Well.com debate on the future of capitalism
Before there was the World Wide Web, there was The Well, one of the first communities and online notice boards. Many legends roamed free here, like Howard Rheingold, Peter Schwartz and Bruce Sterling. The latter has hosted his annual State of the World address on Well.com and it's a very interesting, if occasionally tedious, read. The focus is primarily on economics (isn't everything these days?) and whether the current downturn is a recession or signs of a capitalistic paradigm shift. The discussion ranges between new age-y type arguments, pragmatism and ingenuity. Here are some of my favorite out-takes representing all three types:
business and government leaders adopt behaviors that embrace a new global consciousness. Namely, globalization can be "governed" with larger planetary and human interests in mind."
"Communism, capitalism, socialism, whatever: we've never yet had any economic system that recognizes that we have to live on a living planet. Plankton and jungles make the air we breathe, but they have no place at our counting-house. National regulations do nothing much for that situation. New global regulations seem about as plausible as new global religion."
"The costs of everything have crashed, and the asset bubbles we've had are partially about the problem in establishing stable returns in an economy where prices are naturally always dropping from technological advances."

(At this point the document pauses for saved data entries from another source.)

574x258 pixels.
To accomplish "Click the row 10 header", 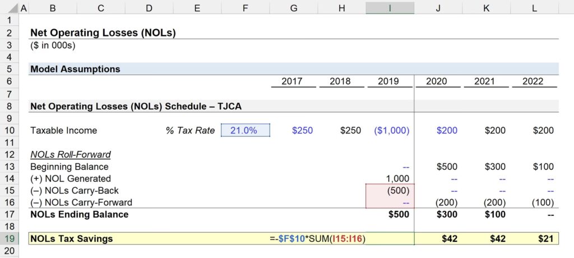I will point(8,131).
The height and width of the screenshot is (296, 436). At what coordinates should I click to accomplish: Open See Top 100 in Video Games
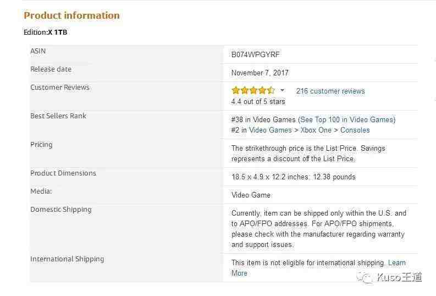[x=347, y=119]
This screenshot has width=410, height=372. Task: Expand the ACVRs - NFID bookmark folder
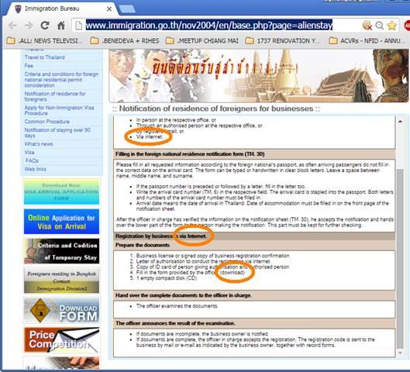[x=367, y=41]
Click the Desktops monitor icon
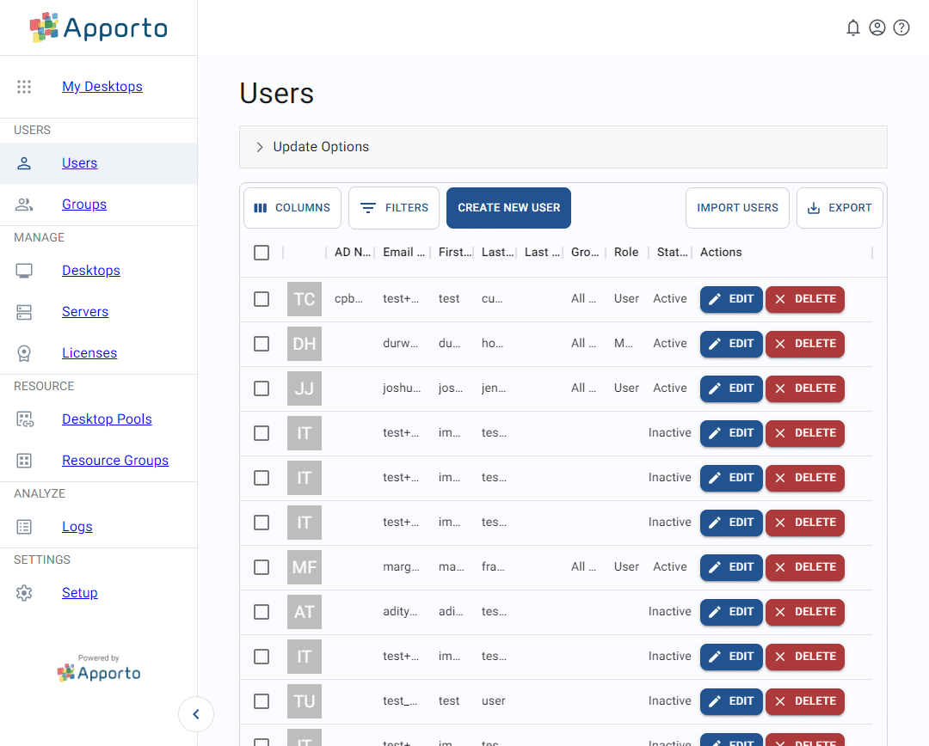This screenshot has height=746, width=929. 23,270
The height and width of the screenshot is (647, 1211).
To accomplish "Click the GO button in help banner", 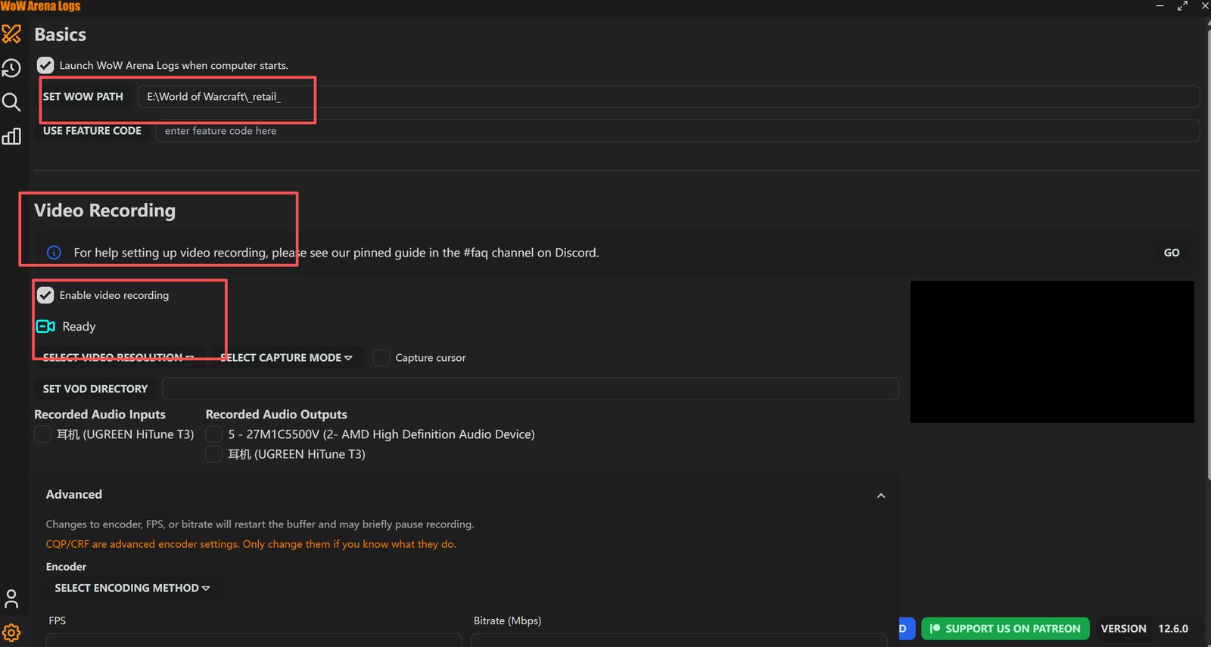I will [x=1172, y=253].
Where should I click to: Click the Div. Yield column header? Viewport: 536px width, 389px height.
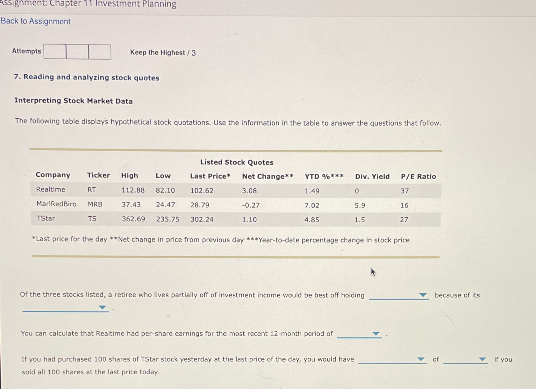[373, 176]
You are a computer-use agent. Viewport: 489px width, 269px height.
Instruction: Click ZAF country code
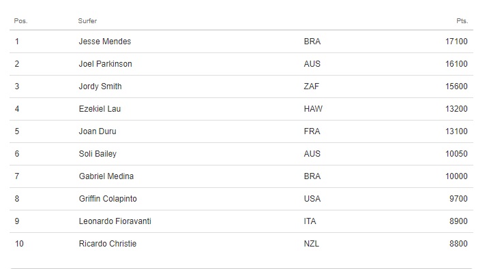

"I find myself impressed that young people, my students, the Internet natives, they don't seem aware how different the digital commons is from previous ways of organization. Google, Wikipedia, Craigslist, Facebook even, they simply think that's how the real world works. It's like a HERE COMES EVERYBODY where they're already here."

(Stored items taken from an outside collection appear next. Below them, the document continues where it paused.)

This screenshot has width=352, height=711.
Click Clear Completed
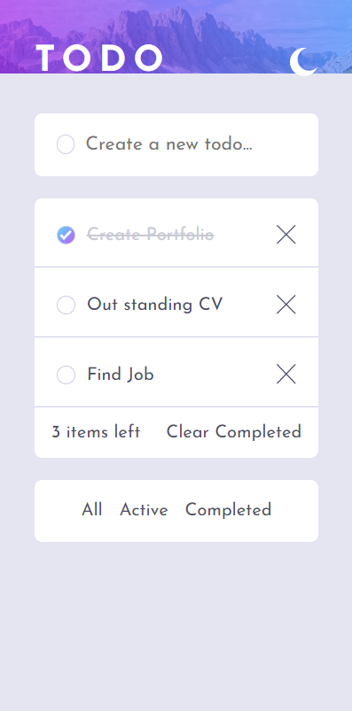coord(234,432)
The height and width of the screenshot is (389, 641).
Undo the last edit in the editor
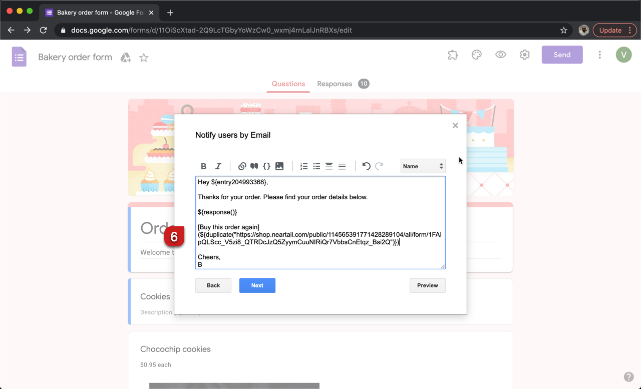[x=366, y=166]
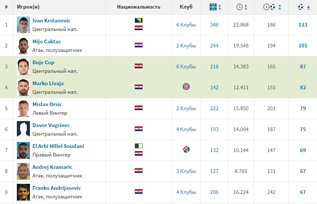
Task: Click Davor Vugrinec's silhouette placeholder photo
Action: pos(23,129)
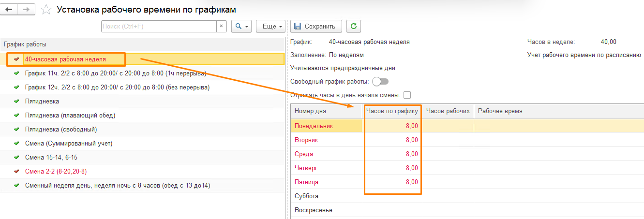Add page to favorites with star icon
Screen dimensions: 644x219
[x=46, y=9]
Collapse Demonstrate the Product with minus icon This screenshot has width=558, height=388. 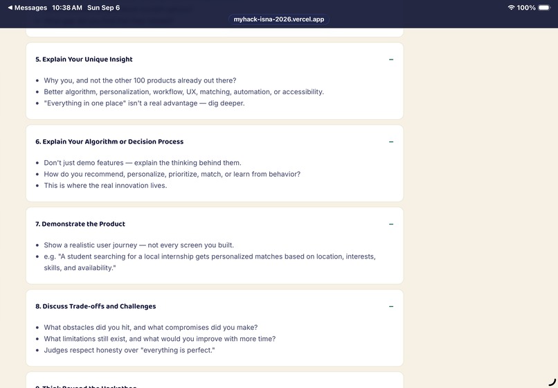click(391, 224)
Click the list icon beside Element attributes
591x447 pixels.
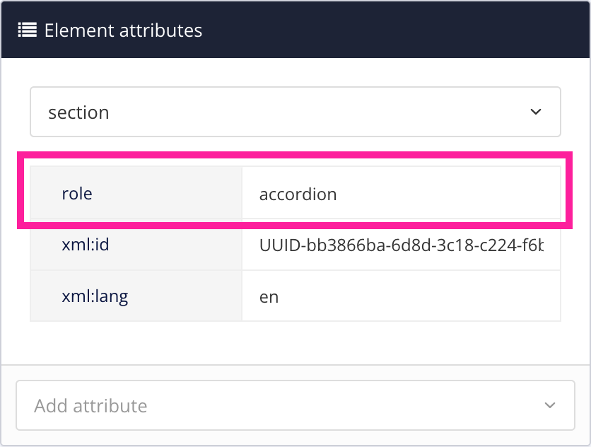pyautogui.click(x=27, y=30)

"One thing to remember about today's do-it-yourself culture is that it's an optional supplement to industrial production. Sure, making clothes is fun sometimes for some people, but not if you have no alternative. Who wants to make their own underwear, as a regular thing?"
"We can't wish the psychic foundations for 'capitalism' away with an 'old-school paradigm' dismissal. And I think what kills the commons is greed, not capitalism."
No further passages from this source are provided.